After that, Dr. Gold wanted to know what I like to do for fun. I have to admit, I was pretty surprised since that's not one of the usual questions adults keep asking me lately. So I told him that I like to play chess and read books and do math problems, but the minute I said it, I wanted to take it back. I figured Dr. Gold would definitely tell Dr. Katz I'm crazy because I didn't say that I like to go shopping and follow boys around all day.

But Dr. Gold didn't call me crazy. Instead he took a chessboard out of his desk and started setting up the pieces. He even said I could be white if I wanted, since white goes first, and we played chess until it was time to go. I was three moves away from winning when his light went on, which Dr. Gold said meant that someone else came in the entrance door and was waiting for the next appointment. Probably some other lady on a diet.

On the way out, I asked Dr. Gold if he thought I was crazy. I really wanted to know. He said that no one thinks I'm crazy, but I told him that my parents think I'm crazy, and so do my teachers and friends and Dr. Katz.

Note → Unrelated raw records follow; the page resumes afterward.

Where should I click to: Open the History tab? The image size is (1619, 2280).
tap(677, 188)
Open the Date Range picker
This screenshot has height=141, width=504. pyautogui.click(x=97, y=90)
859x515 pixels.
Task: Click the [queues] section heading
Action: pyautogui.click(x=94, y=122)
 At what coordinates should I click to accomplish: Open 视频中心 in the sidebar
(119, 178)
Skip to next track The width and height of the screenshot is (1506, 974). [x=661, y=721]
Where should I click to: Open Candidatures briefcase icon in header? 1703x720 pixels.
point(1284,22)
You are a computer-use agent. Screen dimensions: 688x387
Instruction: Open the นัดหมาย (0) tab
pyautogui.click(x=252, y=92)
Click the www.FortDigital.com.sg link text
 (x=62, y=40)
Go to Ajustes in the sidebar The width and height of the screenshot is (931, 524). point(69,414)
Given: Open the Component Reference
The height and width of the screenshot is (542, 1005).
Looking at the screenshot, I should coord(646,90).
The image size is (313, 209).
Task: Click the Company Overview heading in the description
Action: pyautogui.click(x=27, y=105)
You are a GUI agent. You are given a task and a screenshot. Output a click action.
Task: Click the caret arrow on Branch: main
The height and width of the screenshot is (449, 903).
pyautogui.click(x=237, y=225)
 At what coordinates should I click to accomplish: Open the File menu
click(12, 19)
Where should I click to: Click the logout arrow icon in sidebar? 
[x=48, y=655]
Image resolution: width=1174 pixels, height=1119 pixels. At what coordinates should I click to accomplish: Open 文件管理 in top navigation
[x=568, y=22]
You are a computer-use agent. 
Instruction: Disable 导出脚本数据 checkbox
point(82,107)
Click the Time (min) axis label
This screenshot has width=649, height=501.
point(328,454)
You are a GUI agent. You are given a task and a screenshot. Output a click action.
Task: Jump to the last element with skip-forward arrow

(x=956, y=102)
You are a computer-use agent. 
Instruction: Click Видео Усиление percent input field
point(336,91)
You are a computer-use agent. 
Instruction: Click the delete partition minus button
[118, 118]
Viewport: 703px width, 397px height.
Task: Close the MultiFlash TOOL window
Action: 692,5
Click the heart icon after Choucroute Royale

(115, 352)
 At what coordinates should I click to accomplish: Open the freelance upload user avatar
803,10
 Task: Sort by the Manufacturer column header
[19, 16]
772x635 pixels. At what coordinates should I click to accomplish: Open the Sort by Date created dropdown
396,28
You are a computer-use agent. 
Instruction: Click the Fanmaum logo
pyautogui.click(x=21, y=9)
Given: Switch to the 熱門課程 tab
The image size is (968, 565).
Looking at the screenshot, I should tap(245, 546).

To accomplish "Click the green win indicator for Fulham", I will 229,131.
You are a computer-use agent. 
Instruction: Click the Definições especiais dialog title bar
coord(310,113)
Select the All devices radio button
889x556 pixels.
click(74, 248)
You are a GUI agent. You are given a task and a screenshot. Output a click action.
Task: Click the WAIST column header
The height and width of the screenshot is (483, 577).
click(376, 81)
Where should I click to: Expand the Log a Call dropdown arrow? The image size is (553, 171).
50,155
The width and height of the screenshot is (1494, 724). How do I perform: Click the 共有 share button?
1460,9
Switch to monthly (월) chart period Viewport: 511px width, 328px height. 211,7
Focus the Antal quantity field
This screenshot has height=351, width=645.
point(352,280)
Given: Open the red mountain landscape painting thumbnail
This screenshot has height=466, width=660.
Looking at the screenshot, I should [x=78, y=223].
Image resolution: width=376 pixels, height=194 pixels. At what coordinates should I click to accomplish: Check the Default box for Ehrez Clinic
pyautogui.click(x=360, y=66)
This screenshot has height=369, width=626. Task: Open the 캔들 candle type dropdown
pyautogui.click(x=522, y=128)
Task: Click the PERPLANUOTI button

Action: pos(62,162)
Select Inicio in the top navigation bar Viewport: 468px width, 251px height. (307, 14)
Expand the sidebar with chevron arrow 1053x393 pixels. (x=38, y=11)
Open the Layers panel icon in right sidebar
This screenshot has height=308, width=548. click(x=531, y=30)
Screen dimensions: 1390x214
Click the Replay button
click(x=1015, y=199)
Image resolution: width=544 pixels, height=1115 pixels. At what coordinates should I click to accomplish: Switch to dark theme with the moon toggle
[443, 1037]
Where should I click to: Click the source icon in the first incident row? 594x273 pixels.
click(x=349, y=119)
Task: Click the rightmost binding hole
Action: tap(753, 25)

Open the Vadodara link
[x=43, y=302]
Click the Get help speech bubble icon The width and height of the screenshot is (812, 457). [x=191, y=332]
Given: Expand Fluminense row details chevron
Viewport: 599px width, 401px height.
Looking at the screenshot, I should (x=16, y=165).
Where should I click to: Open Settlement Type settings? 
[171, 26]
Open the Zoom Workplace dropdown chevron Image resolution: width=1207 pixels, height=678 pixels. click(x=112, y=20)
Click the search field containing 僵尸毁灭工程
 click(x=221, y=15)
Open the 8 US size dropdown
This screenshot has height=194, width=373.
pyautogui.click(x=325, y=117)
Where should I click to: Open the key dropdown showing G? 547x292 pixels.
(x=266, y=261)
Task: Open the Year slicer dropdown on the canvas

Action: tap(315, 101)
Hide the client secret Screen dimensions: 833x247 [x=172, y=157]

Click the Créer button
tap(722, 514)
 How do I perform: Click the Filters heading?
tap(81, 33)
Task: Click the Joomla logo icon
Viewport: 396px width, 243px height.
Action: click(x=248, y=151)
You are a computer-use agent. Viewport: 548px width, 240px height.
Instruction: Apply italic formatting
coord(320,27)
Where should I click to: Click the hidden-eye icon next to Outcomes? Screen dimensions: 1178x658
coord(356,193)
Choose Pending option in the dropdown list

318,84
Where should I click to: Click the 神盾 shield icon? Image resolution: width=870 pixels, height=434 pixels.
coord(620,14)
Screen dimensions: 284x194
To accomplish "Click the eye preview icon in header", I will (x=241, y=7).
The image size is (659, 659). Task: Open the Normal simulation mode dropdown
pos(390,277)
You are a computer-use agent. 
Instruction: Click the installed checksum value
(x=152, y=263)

Then he didn't say anything, so I asked him why I have to go to a shrink if I'm not crazy. That's when Dr. Gold said that people see psychiatrists just to have someone to talk to. I'll bet Dr. Katz told him how I have no friends left at school. I knew Dr. Gold wanted me to go because he had another person waiting, but I had one last question first.

"Why are psychiatrists called shrinks?" I asked. Dr. Gold laughed for the first time and said that the word comes from an old wives' tale about healers who had the power to shrink the heads of their patients. Then he practically pushed me out the exit door. So I walked to the elevator, then I figured I'd take the stairs for the exercise. I usually count the number of stairs to figure out how many calories I'm burning, but today I was still thinking about what Dr. Gold said. I mean, if a shrink can shrink you, maybe seeing Dr. Gold once a week won't be that bad.

When I got home from Dr. Gold's, Mom and Dad wanted to know how the appointment went. "What did Dr. Gold say?" Mom wondered. She probably wanted to know if he figured out why I'm ruining her life. I told her that we just played chess for a while, which didn't thrill Dad too much. "I paid that man eighty dollars so you could play chess?" he asked. "I guess," I said, but then I thought his vein might start popping out, and I didn't feel like getting in a fight right before we had to leave for Parents' Night at school. So before anyone could scream at me, I ran up to my room. Besides, I couldn't wait to change out of that itchy mohair sweater.